Blessure factale N°2

Cas clinique : le bébé mort-né

Patrick Jouhaud

Lorsque la robustesse est atteinte par un traumatisme, l’efficacité physiologique est en chute libre, et toutes les versions structurelles se désorganisent les unes après les autres. Le résultat est un état de sidération tissulaire ou de figement liquidien. Il se produit alors comme un état de démotivation du corps qui perd ses repères entre ce qui est vivant et ce qui est mort.

Une jeune femme, dont l’accouchement a été réalisé par césarienne en urgence, sur dystocie de présentation, souffre du dos, du périnée, d’une dysurie, de dysménorrhée, de dyspareunie. Son bébé est mort-né ; elle est en deuil, en grande souffrance psycho-émotionnelle et spirituelle. Elle est toujours avec l’enfant dont elle a rêvé et qui ne sera jamais là. Son mari, le papa, l’accompagne à la consultation. Sa détresse est identique.

J’ai envie de les prendre dans mes bras et pleurer avec eux.

La cicatrice chirurgicale est inflammatoire et nociceptive. En d’autres termes, elle est rouge et gonflée, très douloureuse. Pour démarrer le traitement, je place une main sous le sacrum, et l’autre au-dessus de la cicatrice. La résistance tissulaire est intense, l’œdème inflammatoire bloque tous les mouvements, tandis que le périnée comme l’ensemble du pelvis ne « respirent » plus. Entre mes mains, la sensation d’un « rien », sans communication aucune, est exclusive.
Il faut du temps pour qu’elles perçoivent un début d’activité, un frémissement, puis la sensation d’une mobilité qui se synchronise progressivement avec la mécanique de la respiration thoracique. De façon concomitante, ma méditation de praticien, connecte avec l’instant de la vie embryonnaire où le périnée s’est construit. Il s’agit précisément des débuts de la gastrulation lorsque l’ectoderme se rassemble, se confronte et perfore l’orifice distal qui deviendra anus, et débute la construction de l’endoderme.
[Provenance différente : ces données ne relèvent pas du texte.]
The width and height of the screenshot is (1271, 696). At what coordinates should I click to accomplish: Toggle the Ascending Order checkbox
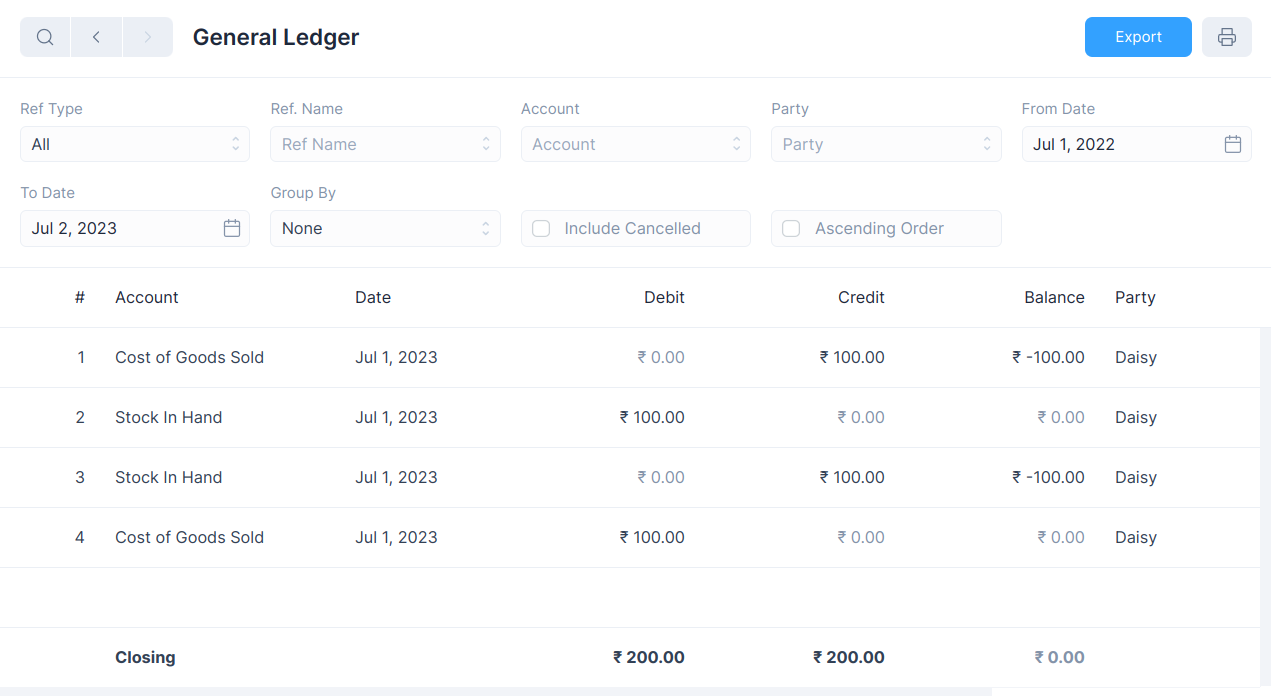[791, 228]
Mes mains sont immobiles et suivent les traces de la cicatrice, superficielle et cutanée, puis péritonéale et utérine en profondeur, endométriale enfin.

Le nid est encore comme habité, bien que vide.
L’obstétricienne qui accompagne sa patiente prononce la phrase, « la cicatrice est en T ».
J’entends « hantée ».
Les âmes en peine des parents se perdent dans ce lieu déserté et mortuaire.

Le travail de mes mains active les liquides figés et dénonce l’absence de l’enfant. Une énergie vitale renait dans l’utérus de cette maman.

Un fantôme s’éloigne et rejoint son au-delà.

Sa maman et son papa vont pouvoir vivre leur deuil. Un conseil d’aide en psychothérapie est donné. Ce traumatisme va s’intégrer à leur vie, en même temps que l’utérus reprend ses fonctions, ainsi que le périnée.

Le couple s’éloigne et repart d’un pas plus léger.
J’ai appris quelques semaines plus tard que les symptômes physiques douloureux avaient disparu.